◆ **Fonte**
=-=-=-=-=

Friday 8 February 2008

SYBIL

Sybil è un racconto lungo (non me la sento di chiamarlo romanzo, mi suona un pò troppo pomposo per quello che ho scritto) che ho scritto nella prima metà del 2005.
Ricordo che trovai lo spunto per il romanzo la sera del 26 dicembre 2004. Allora esisteva un programma in seconda serata, diretto da Marco Berry, che si intitolava "invisibili". Venivano intervistati dei barboni, e veniva ricostruita la loro vita e ciò che li aveva portati a vivere per strada. Era un bel programma, anche se magari, conoscendo la Mediaset, qualcosa di inventato e di romanzato c'era. Ad ogni modo, quella sera Berry aveva intervistato un ragazzo di circa una trentina d'anni, che viveva da una vita per strada. Ed era stato portato via dal padre quando era ancora bambino. Aveva vissuto per strada, facendo l'elemosina, aveva subito violenza sessuale dal padre ed era finito a fare film pedopornografici, fino a quando non era riuscito a scappare dal padre, mentre viaggiavano su un treno senza biglietto.
Questa storia, anche se credo per la maggior parte inventata, mi ha veramente colpita. E così è nata la storia di Sybil.
La trama si snoda più o meno così: Sybil è un personaggio pubblico. Ma non è una donna, bensì un uomo travestito che, come il nostro Platinette, finisce in televisione e dice la sua. In realtà Sybil è Oliver, un ragazzo dal passato che vuole dimenticare. E lo vuole dimenticare creandosi questa identità fittizia, con una vita fittizia, e che lavora in un mondo fittizio. Tutto ciò che lo ha afflitto da piccolo, il trauma che si porta dietro. Tutto deve essere dimenticato. Ma si può veramente dimenticare?
E' questo il "romanzo" che, una volta finito (l'ennesimo) editing, finirà su Lulu.
Ed ho voluto, giusto perché non sono per niente sana di mente e i miei lettori sono masochisti, proporre un estratto di questo romanzo.

=-=-=-=-=

◆ **Estratto dei dati**
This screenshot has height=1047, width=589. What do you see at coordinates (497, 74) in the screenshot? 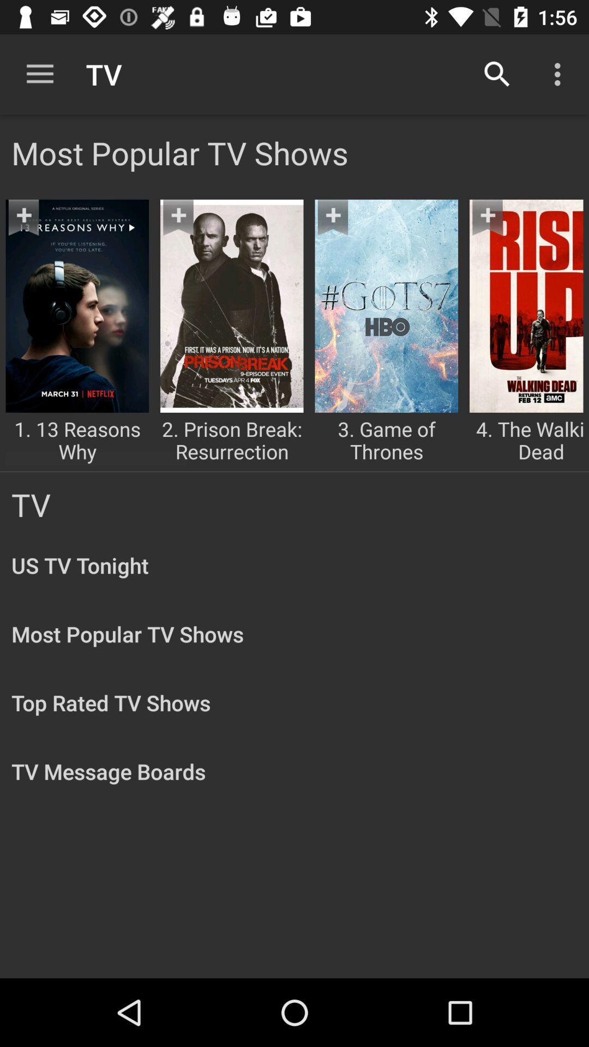
I see `the item to the right of tv item` at bounding box center [497, 74].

=-=-=-=-=

Prosegui il testo sul racconto Sybil a partire dalla sua ultima frase.

◆ **Risposta**
La parte in cui il piccolo Oliver, di soli sei anni, viene brutalmente strappato all'amore della madre per finire sull'auto di un padre che non ha mai conosciuto, verso una meta sconosciuta.

Aveva sei anni. Sembra tanto tempo fa. Sembra quasi un secolo.
Aveva sei anni e viveva una vita normale. Viveva in un casa tranquilla in un quartiere tranquillo. Indossava vestiti puliti e faceva la doccia quasi tutte le sere. Andava a scuola e anche al catechismo. Mangiava le torte di mele che gli faceva la mamma.
La mamma. Era una bella donna giovane con il sole negli occhi e le stelle che brillavano nei suoi denti. Era la dolcezza fatta in persona per un bambino di sei anni. Il suo idolo, il suo unico punto di riferimento.
Aveva sei anni ed era un bambino normale. Forse un poco snob. Ma alla fine non era una cosa tanto fastidiosa, per un bambino che viveva in un quartiere residenziale pieno di borghesi come lui.
Andava in chiesa tutte le domeniche. Pregava dio ed era felice per quello che gli aveva dato. Il sole brillava ogni giorno nei suoi occhi, anche quando pioveva.
Aveva sei anni e si sentiva il bambino più felice del mondo. Era sicuro che nessuno avrebbe spezzato quell'idillio paradisiaco in cui viveva. Lui e la sua mamma. Per sempre. Felici.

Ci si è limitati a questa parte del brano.